● **Task to complete**: Set down the entries exactly. No line may differ from its source.

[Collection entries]
<<<<

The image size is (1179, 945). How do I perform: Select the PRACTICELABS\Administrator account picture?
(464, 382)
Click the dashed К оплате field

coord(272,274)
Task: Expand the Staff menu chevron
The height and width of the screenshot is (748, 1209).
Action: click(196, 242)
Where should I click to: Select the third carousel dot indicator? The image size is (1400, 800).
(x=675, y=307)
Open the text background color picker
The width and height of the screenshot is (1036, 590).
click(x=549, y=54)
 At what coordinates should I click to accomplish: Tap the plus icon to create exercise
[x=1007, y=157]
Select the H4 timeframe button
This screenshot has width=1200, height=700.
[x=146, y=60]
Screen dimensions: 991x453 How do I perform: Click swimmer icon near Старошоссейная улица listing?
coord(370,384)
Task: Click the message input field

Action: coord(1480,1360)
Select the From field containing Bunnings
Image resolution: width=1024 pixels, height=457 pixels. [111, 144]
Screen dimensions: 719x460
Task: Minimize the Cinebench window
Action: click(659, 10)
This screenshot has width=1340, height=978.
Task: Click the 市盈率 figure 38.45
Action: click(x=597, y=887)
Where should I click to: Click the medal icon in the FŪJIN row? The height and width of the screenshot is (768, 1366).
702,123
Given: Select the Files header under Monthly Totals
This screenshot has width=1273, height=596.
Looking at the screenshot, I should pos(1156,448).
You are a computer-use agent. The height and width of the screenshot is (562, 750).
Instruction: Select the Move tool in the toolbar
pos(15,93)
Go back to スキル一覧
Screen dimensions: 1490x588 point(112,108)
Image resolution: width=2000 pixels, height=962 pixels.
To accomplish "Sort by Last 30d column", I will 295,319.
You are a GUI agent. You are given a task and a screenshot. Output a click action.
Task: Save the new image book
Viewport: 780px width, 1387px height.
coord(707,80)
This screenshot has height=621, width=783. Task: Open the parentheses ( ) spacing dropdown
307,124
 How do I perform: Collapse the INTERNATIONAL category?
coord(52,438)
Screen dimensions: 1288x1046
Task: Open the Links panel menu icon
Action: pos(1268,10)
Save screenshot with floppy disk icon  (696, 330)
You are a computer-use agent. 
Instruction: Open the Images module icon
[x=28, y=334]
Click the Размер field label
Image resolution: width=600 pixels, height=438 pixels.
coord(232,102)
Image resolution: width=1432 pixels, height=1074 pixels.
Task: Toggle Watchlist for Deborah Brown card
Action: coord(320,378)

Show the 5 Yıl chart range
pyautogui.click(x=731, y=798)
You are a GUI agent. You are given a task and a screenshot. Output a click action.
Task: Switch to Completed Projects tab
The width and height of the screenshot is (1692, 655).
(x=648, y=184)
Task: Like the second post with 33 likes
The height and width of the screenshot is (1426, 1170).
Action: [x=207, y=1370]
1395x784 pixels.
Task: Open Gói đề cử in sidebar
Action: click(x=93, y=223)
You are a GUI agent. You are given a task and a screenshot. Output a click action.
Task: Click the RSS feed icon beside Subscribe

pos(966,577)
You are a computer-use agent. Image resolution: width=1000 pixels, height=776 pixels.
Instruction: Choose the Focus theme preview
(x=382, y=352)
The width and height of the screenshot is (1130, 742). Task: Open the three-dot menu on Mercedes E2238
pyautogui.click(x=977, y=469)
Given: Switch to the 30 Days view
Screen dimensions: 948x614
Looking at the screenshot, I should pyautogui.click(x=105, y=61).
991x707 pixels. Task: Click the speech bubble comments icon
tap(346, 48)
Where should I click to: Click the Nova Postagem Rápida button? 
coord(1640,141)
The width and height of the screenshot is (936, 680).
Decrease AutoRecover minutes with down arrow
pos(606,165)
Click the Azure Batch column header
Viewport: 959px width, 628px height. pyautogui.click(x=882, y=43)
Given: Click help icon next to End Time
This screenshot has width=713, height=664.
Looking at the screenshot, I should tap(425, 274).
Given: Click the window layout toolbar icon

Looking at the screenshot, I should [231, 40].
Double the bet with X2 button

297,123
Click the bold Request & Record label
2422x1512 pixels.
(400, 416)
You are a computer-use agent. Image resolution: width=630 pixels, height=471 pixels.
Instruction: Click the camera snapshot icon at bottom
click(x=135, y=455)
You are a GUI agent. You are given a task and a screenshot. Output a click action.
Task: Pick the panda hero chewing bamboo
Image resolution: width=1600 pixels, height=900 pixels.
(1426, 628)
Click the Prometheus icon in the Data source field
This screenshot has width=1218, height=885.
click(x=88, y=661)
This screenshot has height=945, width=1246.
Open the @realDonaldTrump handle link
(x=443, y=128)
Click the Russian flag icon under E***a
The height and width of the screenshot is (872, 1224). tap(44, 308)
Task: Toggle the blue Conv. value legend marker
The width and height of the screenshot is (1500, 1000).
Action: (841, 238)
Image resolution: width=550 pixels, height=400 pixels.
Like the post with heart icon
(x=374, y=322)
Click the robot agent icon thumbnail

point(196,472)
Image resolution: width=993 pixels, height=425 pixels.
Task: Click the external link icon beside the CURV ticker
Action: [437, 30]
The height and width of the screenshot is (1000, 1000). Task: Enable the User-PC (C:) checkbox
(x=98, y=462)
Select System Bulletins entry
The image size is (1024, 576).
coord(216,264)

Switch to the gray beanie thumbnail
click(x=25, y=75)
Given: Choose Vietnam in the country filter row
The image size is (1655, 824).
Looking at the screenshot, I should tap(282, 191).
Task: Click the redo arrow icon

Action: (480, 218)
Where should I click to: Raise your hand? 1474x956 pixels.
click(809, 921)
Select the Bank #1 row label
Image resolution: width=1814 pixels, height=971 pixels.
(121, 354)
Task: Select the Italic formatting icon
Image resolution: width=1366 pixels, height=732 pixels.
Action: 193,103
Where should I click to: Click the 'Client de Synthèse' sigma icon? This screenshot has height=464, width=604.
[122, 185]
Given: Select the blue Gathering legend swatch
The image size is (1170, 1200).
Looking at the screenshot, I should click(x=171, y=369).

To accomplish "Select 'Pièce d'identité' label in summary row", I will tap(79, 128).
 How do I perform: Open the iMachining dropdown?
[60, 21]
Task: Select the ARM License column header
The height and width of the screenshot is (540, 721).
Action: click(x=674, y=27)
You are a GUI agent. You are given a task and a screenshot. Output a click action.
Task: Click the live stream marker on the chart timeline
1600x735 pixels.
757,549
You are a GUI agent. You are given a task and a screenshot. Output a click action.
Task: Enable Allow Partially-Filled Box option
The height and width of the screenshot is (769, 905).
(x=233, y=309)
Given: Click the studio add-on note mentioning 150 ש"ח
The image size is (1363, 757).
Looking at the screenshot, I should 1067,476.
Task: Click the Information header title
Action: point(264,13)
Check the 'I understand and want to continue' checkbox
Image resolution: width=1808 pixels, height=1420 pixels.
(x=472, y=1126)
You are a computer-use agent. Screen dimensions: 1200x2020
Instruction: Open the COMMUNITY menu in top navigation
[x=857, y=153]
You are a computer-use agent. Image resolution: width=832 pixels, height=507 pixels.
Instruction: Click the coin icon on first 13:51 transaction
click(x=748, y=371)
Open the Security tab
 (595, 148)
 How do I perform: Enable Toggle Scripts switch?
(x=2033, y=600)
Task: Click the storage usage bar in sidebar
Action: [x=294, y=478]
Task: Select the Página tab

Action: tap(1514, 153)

>>>>

● **Answer section**:
The image size is (1179, 945). How do I perform: Select the PRACTICELABS\Administrator account picture?
(464, 382)
Click the dashed К оплате field

coord(272,274)
Task: Expand the Staff menu chevron
The height and width of the screenshot is (748, 1209).
Action: click(196, 242)
Where should I click to: Select the third carousel dot indicator? The image size is (1400, 800).
(x=675, y=307)
Open the text background color picker
The width and height of the screenshot is (1036, 590).
click(x=549, y=54)
 At what coordinates should I click to accomplish: Tap the plus icon to create exercise
[x=1007, y=157]
Select the H4 timeframe button
This screenshot has width=1200, height=700.
[x=146, y=60]
Screen dimensions: 991x453 How do I perform: Click swimmer icon near Старошоссейная улица listing?
coord(370,384)
Task: Click the message input field

Action: coord(1480,1360)
Select the From field containing Bunnings
Image resolution: width=1024 pixels, height=457 pixels. [111, 144]
Screen dimensions: 719x460
Task: Minimize the Cinebench window
Action: click(659, 10)
This screenshot has width=1340, height=978.
Task: Click the 市盈率 figure 38.45
Action: click(x=597, y=887)
Where should I click to: Click the medal icon in the FŪJIN row? The height and width of the screenshot is (768, 1366).
702,123
Given: Select the Files header under Monthly Totals
This screenshot has width=1273, height=596.
Looking at the screenshot, I should pos(1156,448).
You are a computer-use agent. The height and width of the screenshot is (562, 750).
Instruction: Select the Move tool in the toolbar
pos(15,93)
Go back to スキル一覧
Screen dimensions: 1490x588 point(112,108)
Image resolution: width=2000 pixels, height=962 pixels.
To accomplish "Sort by Last 30d column", I will 295,319.
You are a GUI agent. You are given a task and a screenshot. Output a click action.
Task: Save the new image book
Viewport: 780px width, 1387px height.
coord(707,80)
This screenshot has height=621, width=783. Task: Open the parentheses ( ) spacing dropdown
307,124
 How do I perform: Collapse the INTERNATIONAL category?
coord(52,438)
Screen dimensions: 1288x1046
Task: Open the Links panel menu icon
Action: pos(1268,10)
Save screenshot with floppy disk icon  (696, 330)
You are a computer-use agent. 
Instruction: Open the Images module icon
[x=28, y=334]
Click the Размер field label
Image resolution: width=600 pixels, height=438 pixels.
coord(232,102)
Image resolution: width=1432 pixels, height=1074 pixels.
Task: Toggle Watchlist for Deborah Brown card
Action: coord(320,378)

Show the 5 Yıl chart range
pyautogui.click(x=731, y=798)
You are a GUI agent. You are given a task and a screenshot. Output a click action.
Task: Switch to Completed Projects tab
The width and height of the screenshot is (1692, 655).
(x=648, y=184)
Task: Like the second post with 33 likes
The height and width of the screenshot is (1426, 1170).
Action: [x=207, y=1370]
1395x784 pixels.
Task: Open Gói đề cử in sidebar
Action: click(x=93, y=223)
You are a GUI agent. You are given a task and a screenshot. Output a click action.
Task: Click the RSS feed icon beside Subscribe

pos(966,577)
You are a computer-use agent. Image resolution: width=1000 pixels, height=776 pixels.
Instruction: Choose the Focus theme preview
(x=382, y=352)
The width and height of the screenshot is (1130, 742). Task: Open the three-dot menu on Mercedes E2238
pyautogui.click(x=977, y=469)
Given: Switch to the 30 Days view
Screen dimensions: 948x614
Looking at the screenshot, I should pyautogui.click(x=105, y=61).
991x707 pixels. Task: Click the speech bubble comments icon
tap(346, 48)
Where should I click to: Click the Nova Postagem Rápida button? 
coord(1640,141)
The width and height of the screenshot is (936, 680).
Decrease AutoRecover minutes with down arrow
pos(606,165)
Click the Azure Batch column header
Viewport: 959px width, 628px height. pyautogui.click(x=882, y=43)
Given: Click help icon next to End Time
This screenshot has width=713, height=664.
Looking at the screenshot, I should tap(425, 274).
Given: Click the window layout toolbar icon

Looking at the screenshot, I should [231, 40].
Double the bet with X2 button

297,123
Click the bold Request & Record label
2422x1512 pixels.
(400, 416)
You are a computer-use agent. Image resolution: width=630 pixels, height=471 pixels.
Instruction: Click the camera snapshot icon at bottom
click(x=135, y=455)
You are a GUI agent. You are given a task and a screenshot. Output a click action.
Task: Pick the panda hero chewing bamboo
Image resolution: width=1600 pixels, height=900 pixels.
(1426, 628)
Click the Prometheus icon in the Data source field
This screenshot has width=1218, height=885.
click(x=88, y=661)
This screenshot has height=945, width=1246.
Open the @realDonaldTrump handle link
(x=443, y=128)
Click the Russian flag icon under E***a
The height and width of the screenshot is (872, 1224). tap(44, 308)
Task: Toggle the blue Conv. value legend marker
The width and height of the screenshot is (1500, 1000).
Action: (841, 238)
Image resolution: width=550 pixels, height=400 pixels.
Like the post with heart icon
(x=374, y=322)
Click the robot agent icon thumbnail

point(196,472)
Image resolution: width=993 pixels, height=425 pixels.
Task: Click the external link icon beside the CURV ticker
Action: [437, 30]
The height and width of the screenshot is (1000, 1000). Task: Enable the User-PC (C:) checkbox
(x=98, y=462)
Select System Bulletins entry
The image size is (1024, 576).
coord(216,264)

Switch to the gray beanie thumbnail
click(x=25, y=75)
Given: Choose Vietnam in the country filter row
The image size is (1655, 824).
Looking at the screenshot, I should tap(282, 191).
Task: Click the redo arrow icon

Action: (480, 218)
Where should I click to: Raise your hand? 1474x956 pixels.
click(809, 921)
Select the Bank #1 row label
Image resolution: width=1814 pixels, height=971 pixels.
(121, 354)
Task: Select the Italic formatting icon
Image resolution: width=1366 pixels, height=732 pixels.
Action: 193,103
Where should I click to: Click the 'Client de Synthèse' sigma icon? This screenshot has height=464, width=604.
[122, 185]
Given: Select the blue Gathering legend swatch
The image size is (1170, 1200).
Looking at the screenshot, I should click(x=171, y=369).

To accomplish "Select 'Pièce d'identité' label in summary row", I will tap(79, 128).
 How do I perform: Open the iMachining dropdown?
[60, 21]
Task: Select the ARM License column header
The height and width of the screenshot is (540, 721).
Action: click(x=674, y=27)
You are a GUI agent. You are given a task and a screenshot. Output a click action.
Task: Click the live stream marker on the chart timeline
1600x735 pixels.
757,549
You are a GUI agent. You are given a task and a screenshot. Output a click action.
Task: Enable Allow Partially-Filled Box option
The height and width of the screenshot is (769, 905).
(x=233, y=309)
Given: Click the studio add-on note mentioning 150 ש"ח
The image size is (1363, 757).
Looking at the screenshot, I should 1067,476.
Task: Click the Information header title
Action: point(264,13)
Check the 'I understand and want to continue' checkbox
Image resolution: width=1808 pixels, height=1420 pixels.
(x=472, y=1126)
You are a computer-use agent. Screen dimensions: 1200x2020
Instruction: Open the COMMUNITY menu in top navigation
[x=857, y=153]
You are a computer-use agent. Image resolution: width=832 pixels, height=507 pixels.
Instruction: Click the coin icon on first 13:51 transaction
click(x=748, y=371)
Open the Security tab
 (595, 148)
 How do I perform: Enable Toggle Scripts switch?
(x=2033, y=600)
Task: Click the storage usage bar in sidebar
Action: [x=294, y=478]
Task: Select the Página tab

Action: tap(1514, 153)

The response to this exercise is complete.